ドラマの熱い人気に支えられ、さまざまな流行語と“キム・ジュヨン先生”という愛称を得たキム・ソヒョンと最近、ソウル論硯洞(ノンヒョンドン)のある喫茶店で対談した。彼女は「それなりにうまくいくかなと思っていましたが、これほど人気を得るとは思わなかったです」と微笑んだ。

昨年11月23日に初放送された「SKYキャッスル」は、上位0.1%が暮らすSKYキャッスルを背景に、名門家出身の奥様たちの欲望を描いた。第1話は1%台(ニールセン・コリア全国基準)の視聴率で始まったが、第19話の放送は23.2%まで高騰し、非地上波ドラマの中で最高の視聴率を記録した。

「視聴率が良く、プレッシャーが大きくなりました(笑)。演技に力も入り、多分すべての俳優たちがそうでした。人気が出るほど、より穏やかになろうと努力しました」

キム・ソヒョンが演じたキム・ジュヨンは、ごく少数の人々だけが知っている入試コーディネーターで、ソウル大学入試成功率100%を誇る。ミステリアスな人物で、ドラマに緊張感を吹き込む役だ。

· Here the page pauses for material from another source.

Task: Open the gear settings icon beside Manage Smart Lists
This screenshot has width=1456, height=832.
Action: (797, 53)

「第2話を見て刺激を受けました。映像美に惚れて『私もこんなによく映るの?』と思いました。監督との初めての作品でしたが、映画を見る気分で楽しみです」

キム・ジュヨンを作るために頭から足の先まで気合を入れた彼女は「キム・ジュヨンとして暮らしている間、敏感になり周りに気を使えませんでした」と話した。「演技をしながら難しく、寂しかったです」と打ち明けた。これまで経験したことのない役であるうえに、過去と現在、ケイ(チョ・ミニョ)との関係など全ての支点を念頭に置いて演技しなければならなかったからだ。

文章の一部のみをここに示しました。